* _GIVEN PASSAGE_
++++++++

Happily, after chipping, sealing, priming, and cutting in, the final finishing coat of nonskid paint was completed at 1700 hours on Thursday, our last day of work. The second main project was the upkeep of the K-guns. This difficult and arduous task was assigned to Marc and Paul Suzdak, who worked tirelessly on this project. They were able to complete this entire task and had the K guns ready for spray painting by one of the regular local Albany volunteers. Getting over, under, and around those K guns and depth charges continues to be difficult and time consuming. Keeping everyone in paint and clean brushes was Bill Mehan. Bill would mix the very expensive special epoxy paint now being utilized on SLATER. This requires a two-part mixing process and, after being mixed, must be used in a short period of time. So, in addition to cleaning brushes, he had to judge how much paint to mix and when, in order to keep the deck crew supplied constantly, alleviating any wait time.

++++++++

* _TASKS TO COMPLETE_
(1) Answer these questions about the SLATER maintenance passage:
(a) When was the final coat of nonskid paint completed?
(b) Who was given the upkeep of the K-guns?
(c) Who kept everyone supplied with paint and clean brushes?
(2) Go on with the SLATER maintenance passage, picking up after its final sentence.
The entries that come after this passage have nothing to do with it.

* _DATA ENTRIES_

++++++++

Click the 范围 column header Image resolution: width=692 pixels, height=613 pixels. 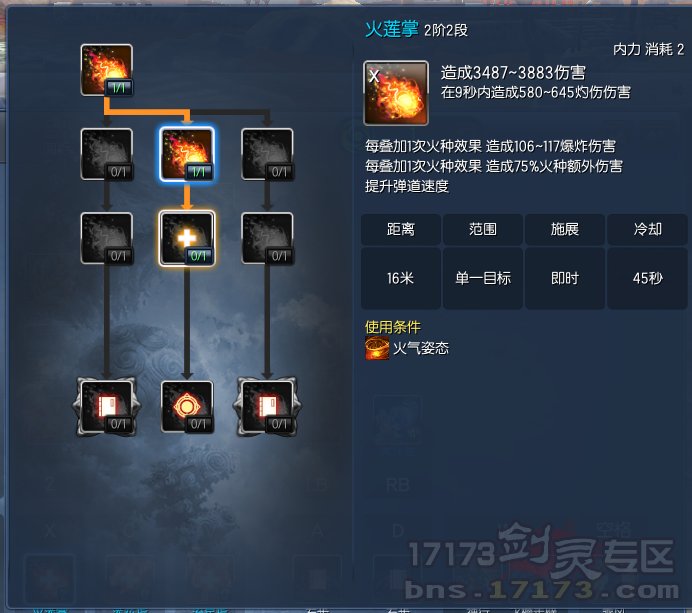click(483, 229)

++++++++

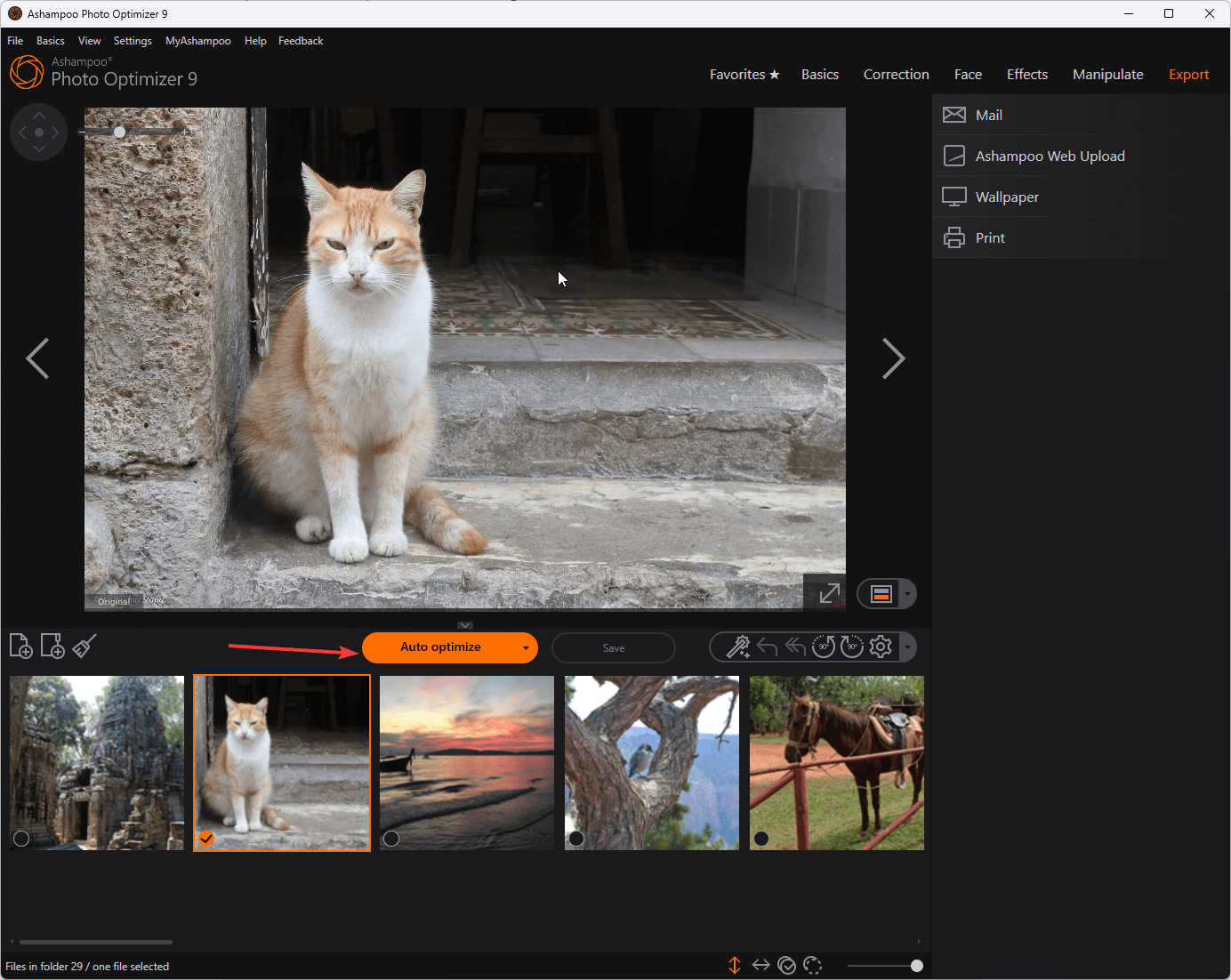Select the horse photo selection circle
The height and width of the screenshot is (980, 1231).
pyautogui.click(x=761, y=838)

++++++++

* _EXPECTED RESULTS_
(1)
(a) At 1700 hours on Thursday, the last day of work.
(b) Marc and Paul Suzdak.
(c) Bill Mehan.

(2)
Guy Huse worked on the number two three-inch gun, freeing up some of the moving parts that had become inoperable. Keeping the crew's quarters, washroom, and passageway clean and neat for the benefit of our work party, as well as for tourists coming to the ship, was Stan Dickstein. Who, when finished with that work, would join the 01 deck crew whenever he could. Doug Streiter, a talented mechanic, was asked to complete a number of housekeeping projects that contribute to the health and safety of the volunteers. In addition, Doug fabricated fittings needed for the ship, as well as searching out parts in the local area.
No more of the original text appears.